La musique de Banks évoque celle de nombreuses artistes féminines. Par exemple, elle combine le poids dramatique d’Adele avec les affectations détachées de Lana Del Rey. Le problème est que Banks ne parvient jamais à sortir de l’ombre des artistes et des sons qu’elle emprunte. Le quatrième album de l’auteure-compositrice-interprète, Serpentina, est une méditation sombre sur le chagrin d’amour et la perte, mais il n’a pas le côté expérimental de l’album III en 2019, dont les coups de basse distordue et les effets vocaux durs renforçaient les paroles de Banks et lui permettaient de se faire une place à part.

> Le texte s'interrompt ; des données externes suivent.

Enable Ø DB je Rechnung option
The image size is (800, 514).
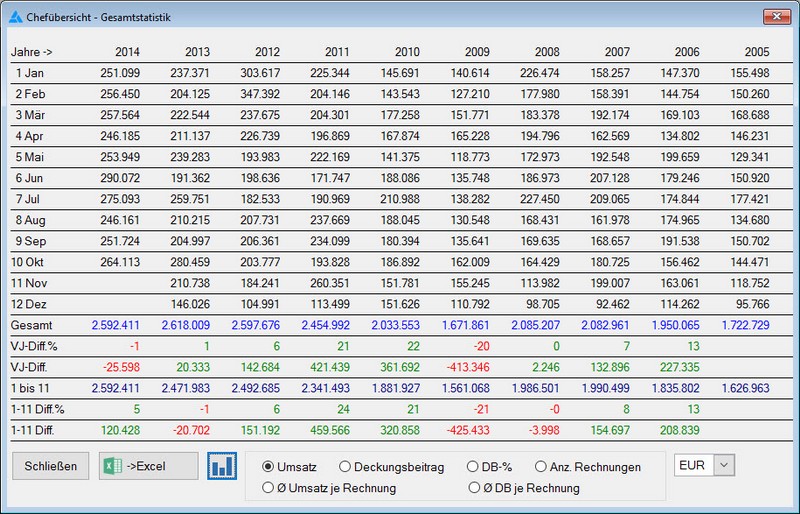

Le nouvel album trouve Banks sur un terrain sonore plus conventionnel, où les hauts sont élevés mais les bas sont… juste là. L’élément singulier et constant qui le distingue de la pop contemporaine et du R&B alternatif est la voix de Banks. Tantôt douloureuse et frénétique, comme sur le désespéré « Holding Back », tantôt insupportablement mélancolique, comme sur la ballade au piano « Birds by the Sea », le chant de Banks a considérablement mûri au fil des ans. Le refrain de ce dernier titre est ancré par sa voix haut perchée, complétée par des couches tourbillonnantes de sa voix plus naturelle et un chœur qui semble émaner d’au-delà de l’horizon.
Les morceaux les plus pénétrants de Serpentina sont ceux qui se complaisent dans des sentiments d’abattement et de déchirement. Le dernier morceau, « I Still Love You », est l’une des chansons d’amour les plus déchirantes que Banks ait jamais enregistrées. La voix feutrée de Banks semble légèrement déformée tout au long des trois minutes du morceau, frémissant d’une manière qui la fait paraître presque inhumaine – reflet de la commémoration par la chanson d’un amour que la chanteuse a ostensiblement chassé.
Serpentina est parsemé d’autres chansons de rupture tout aussi émouvantes, mais elles sont accompagnées de morceaux de remplissage oubliables. La chanson « Anything 4 U » pâtit d’un traitement vocal insipide et d’un accompagnement beaucoup trop squelettique, tandis que « The Devil » adopte un ton tellement toxique et séduisant – avec des chuchotements dans la voix et des paroles décrivant un comportement diabolique – qu’à la fin de la chanson, la métaphore du titre ressemble plus à un pastiche qu’à un moyen d’explorer une relation néfaste.
Le morceau d’ouverture, « Misunderstood », dure un peu moins de deux minutes et sert en quelque sorte de manifeste, Banks se proclamant une sorte de paria qui « n’aurait pas besoin de cette agitation » (wouldn’t need this hustle) si elle « avait un penny pour chaque fois que quelqu’un ne me comprend pas » (had one penny for every time somebody didn’t get me.). Banks est une artiste dont l’identité semble être une contradiction : une paria autoproclamée dont la musique ressemble étrangement à celle de beaucoup de ses contemporains. Et bien qu’elle montre une fois de plus son talent pour livrer des récits de chagrin d’amour empreints d’émotion, Serpentina affirme son caractère unique de manière paradoxalement conventionnelle et sans surprise.